WHAT YOU SHOULD DO → Output all the data below verbatim.

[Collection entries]
■ ■ ■ ■

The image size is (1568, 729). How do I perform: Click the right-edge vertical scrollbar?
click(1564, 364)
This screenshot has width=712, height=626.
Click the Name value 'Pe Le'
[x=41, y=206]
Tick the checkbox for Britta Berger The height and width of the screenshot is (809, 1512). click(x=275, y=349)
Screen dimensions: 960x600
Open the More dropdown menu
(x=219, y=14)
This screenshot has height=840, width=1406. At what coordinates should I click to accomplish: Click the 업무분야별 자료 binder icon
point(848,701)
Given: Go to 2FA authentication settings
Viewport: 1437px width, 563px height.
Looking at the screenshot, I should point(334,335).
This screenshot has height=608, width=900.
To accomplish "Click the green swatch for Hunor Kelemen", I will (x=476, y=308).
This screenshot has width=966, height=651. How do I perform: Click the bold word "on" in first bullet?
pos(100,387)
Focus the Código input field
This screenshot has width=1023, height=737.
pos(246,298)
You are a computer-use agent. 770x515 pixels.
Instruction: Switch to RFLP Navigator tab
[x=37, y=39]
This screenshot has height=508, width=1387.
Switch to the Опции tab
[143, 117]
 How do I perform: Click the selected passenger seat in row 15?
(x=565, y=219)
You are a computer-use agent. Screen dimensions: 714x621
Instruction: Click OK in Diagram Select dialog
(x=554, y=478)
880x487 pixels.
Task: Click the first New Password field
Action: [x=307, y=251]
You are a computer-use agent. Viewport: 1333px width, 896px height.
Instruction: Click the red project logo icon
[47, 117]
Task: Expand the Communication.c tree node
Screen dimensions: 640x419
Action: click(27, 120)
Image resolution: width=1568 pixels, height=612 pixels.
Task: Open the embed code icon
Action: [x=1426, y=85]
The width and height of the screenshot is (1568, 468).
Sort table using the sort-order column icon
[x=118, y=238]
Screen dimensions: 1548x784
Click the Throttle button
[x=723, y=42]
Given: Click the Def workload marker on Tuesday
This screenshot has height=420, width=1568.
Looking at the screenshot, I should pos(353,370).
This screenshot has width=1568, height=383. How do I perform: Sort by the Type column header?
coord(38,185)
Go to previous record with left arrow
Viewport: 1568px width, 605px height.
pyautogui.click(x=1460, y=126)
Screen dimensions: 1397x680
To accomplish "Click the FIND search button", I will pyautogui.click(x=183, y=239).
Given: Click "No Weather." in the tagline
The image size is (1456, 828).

■ ■ ■ ■

EXPECTED ANSWER →
The image size is (1568, 729). How do I perform: Click the right-edge vertical scrollbar?
click(1564, 364)
This screenshot has width=712, height=626.
Click the Name value 'Pe Le'
[x=41, y=206]
Tick the checkbox for Britta Berger The height and width of the screenshot is (809, 1512). click(x=275, y=349)
Screen dimensions: 960x600
Open the More dropdown menu
(x=219, y=14)
This screenshot has height=840, width=1406. At what coordinates should I click to accomplish: Click the 업무분야별 자료 binder icon
point(848,701)
Given: Go to 2FA authentication settings
Viewport: 1437px width, 563px height.
Looking at the screenshot, I should point(334,335).
This screenshot has height=608, width=900.
To accomplish "Click the green swatch for Hunor Kelemen", I will (x=476, y=308).
This screenshot has width=966, height=651. How do I perform: Click the bold word "on" in first bullet?
pos(100,387)
Focus the Código input field
This screenshot has width=1023, height=737.
pos(246,298)
You are a computer-use agent. 770x515 pixels.
Instruction: Switch to RFLP Navigator tab
[x=37, y=39]
This screenshot has height=508, width=1387.
Switch to the Опции tab
[143, 117]
 How do I perform: Click the selected passenger seat in row 15?
(x=565, y=219)
You are a computer-use agent. Screen dimensions: 714x621
Instruction: Click OK in Diagram Select dialog
(x=554, y=478)
880x487 pixels.
Task: Click the first New Password field
Action: [x=307, y=251]
You are a computer-use agent. Viewport: 1333px width, 896px height.
Instruction: Click the red project logo icon
[47, 117]
Task: Expand the Communication.c tree node
Screen dimensions: 640x419
Action: click(27, 120)
Image resolution: width=1568 pixels, height=612 pixels.
Task: Open the embed code icon
Action: [x=1426, y=85]
The width and height of the screenshot is (1568, 468).
Sort table using the sort-order column icon
[x=118, y=238]
Screen dimensions: 1548x784
Click the Throttle button
[x=723, y=42]
Given: Click the Def workload marker on Tuesday
This screenshot has height=420, width=1568.
Looking at the screenshot, I should pos(353,370).
This screenshot has width=1568, height=383. How do I perform: Sort by the Type column header?
coord(38,185)
Go to previous record with left arrow
Viewport: 1568px width, 605px height.
pyautogui.click(x=1460, y=126)
Screen dimensions: 1397x680
To accomplish "Click the FIND search button", I will pyautogui.click(x=183, y=239).
Given: Click "No Weather." in the tagline
The image size is (1456, 828).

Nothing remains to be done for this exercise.